With a new insurance fraud charter announced at the latest Joint Fraud Taskforce meeting, insurance companies are coming together to crack down on fraudsters manipulating the UK insurance market. But what’s the extent of the issue facing the market – and what are the challenges keeping even fraud prevention and mitigation specialists awake at night?
With 84,400 fraudulent claims, worth £1.1 billion, detected by the ABI in 2023 alone – a 16% increase compared to 2022 – the impact of fraud on the UK economy is becoming increasingly clear. Recent research from Gov.UK emphasised the significant challenge being presented by ‘crash for cash’ scams. Meanwhile, the Insurance Fraud Bureau revealed it is currently investigating over 6,000 suspected fraudulent motor insurance claims, which could be linked to these scams.
At the recent Insurance Innovators Summit in London, specialists from across the insurance market came together to share their insights into the changing face of fraud and how to stop ‘digital fraudsters’. With over 20 years of hands-on experience in counter-fraud activity, Adele Sumner, head of counter fraud & financial crime at RSA Group, highlighted that technology is at the root of what keeps her up at night.
She noted that recent months and years have brought so many exciting use cases for new technologies, including large language models (LLMs) and other forms of generative AI in reading documents, summarising documents and tracking what fraudsters are up to. “But actually now, what I’m starting to realise is that, with fraud investigations in particular, a lot of the evidence and information is still inside their brains.”
When you read an investigation report, you learn every detail of the case and you can be thousands of words into that report before you come to where the fraud occurred, she said. What concerns her is the scope for misinformation when you’re dealing with the unknown information and detail in the human brain that wasn’t put down on paper. And if LLMs are trained to go looking for fraud, using only the available information, they aren’t likely to have the desired result.
With that in mind, Sumner highlighted the power of a ‘back to basics’ approach to fighting fraud. She cited a recent example where she used a mobile phone to chat through a case, and enjoyed the freedom and utility it afforded her. “I could be walking and talking, I didn’t have to be sat in a chair,” she said. “I didn’t have to be thinking about whether I had 15 minutes or a half-hour slot… In a quick two-minute phone call, we got through the conversation and had all the right information.
“So, how is all this generative AI extracting information from documents, using Teams meetings and all the other things helping if fraudsters are doing what they’ve always done – going back to burner phones, and old-fashioned [conversations]? It’s questions like that which keep me awake at night – how to keep up when fraudsters are going back to using old tech because we’re too busy chasing new tech.”
Adding his perspective, Ben Fletcher, director of financial crime at LV=, underscored the tenacity of the insurance fraudster. The industry has done a lot over the last number of years, both to tackle fraud and to help drive down the cost of insurance to policyholders, he said, but a variety of factors have meant that fraud is continually evolving against this backdrop. The old spectre of ‘crash for cash’ schemes has changed and moved to a different model but the fraud hasn’t gone away – and insurers are still seeing resulting claims.

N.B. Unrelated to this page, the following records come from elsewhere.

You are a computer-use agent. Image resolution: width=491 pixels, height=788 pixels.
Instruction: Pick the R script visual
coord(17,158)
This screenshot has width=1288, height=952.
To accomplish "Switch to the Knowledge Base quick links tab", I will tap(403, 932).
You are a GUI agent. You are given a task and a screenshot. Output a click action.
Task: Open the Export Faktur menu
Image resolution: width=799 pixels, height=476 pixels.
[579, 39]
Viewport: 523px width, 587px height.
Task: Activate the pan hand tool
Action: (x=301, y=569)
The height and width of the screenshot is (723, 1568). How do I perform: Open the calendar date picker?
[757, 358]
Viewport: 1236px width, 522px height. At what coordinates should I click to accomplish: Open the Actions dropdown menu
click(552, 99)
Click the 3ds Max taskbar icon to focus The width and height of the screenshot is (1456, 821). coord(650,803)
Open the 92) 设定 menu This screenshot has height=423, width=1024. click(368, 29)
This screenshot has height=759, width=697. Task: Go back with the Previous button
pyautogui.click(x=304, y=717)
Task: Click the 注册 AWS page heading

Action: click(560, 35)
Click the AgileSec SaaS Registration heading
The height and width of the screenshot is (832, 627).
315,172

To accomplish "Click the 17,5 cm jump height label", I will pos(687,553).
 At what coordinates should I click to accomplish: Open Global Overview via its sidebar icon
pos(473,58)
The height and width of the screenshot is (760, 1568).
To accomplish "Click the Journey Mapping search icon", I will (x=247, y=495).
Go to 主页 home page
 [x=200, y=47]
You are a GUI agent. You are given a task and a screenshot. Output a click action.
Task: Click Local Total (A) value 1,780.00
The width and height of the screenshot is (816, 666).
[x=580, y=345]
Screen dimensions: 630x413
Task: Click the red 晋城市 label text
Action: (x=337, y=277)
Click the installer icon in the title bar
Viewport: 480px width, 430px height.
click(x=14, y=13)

“We talk a lot about the line between organised and opportunistic fraud, but, in reality, those lines are increasingly blurred,” he said. “Because you can have an organised group who are coercing people who are innocent and opportunistic in nature, so the lines become blurred. But the tenacity of the fraudster and the fact that fraud will continue evolving and we can’t ever think about it as being done - I think that’s point one.
“And the second point is that we do have a vast amount of information, data and technology… but for me, the challenge is the people we’ve got within our own organisations. They’re skilled people, they know what they’re doing and they’re naturally inquisitive. But most of us only have the ability to retain so many different variables and think about so many things so, you’ve got a finite amount of capacity in the day.”
The challenge is that if you’ve got a machine learning model or a predictive model that’s throwing 20 fraud cases at a member of your fraud team who only has the capacity for 10, they’re likely to choose the cases most likely to get a quick win. As a result, he said, they won’t necessarily always choose them in an entirely neutral and non-biased way. The concern for Fletcher is how insurers can blend new technologies with their traditional structures and models in a way which empowers their people to trust the technology and their own judgment.
“So, I’m also really concerned about the same point Adele made, albeit from a slightly different angle,” he said. “If you don’t address [the above] in the machine learning model, then when you retain the model, it’s just saying ‘fraud looks like this’ because that’s what has been validated. So, you’ll keep finding what you think you’re looking for and you won’t necessarily find the new stuff. So I’m concerned about the tenacity of the fraudster and how we can find the stuff that looks different to what we’ve looked at before.”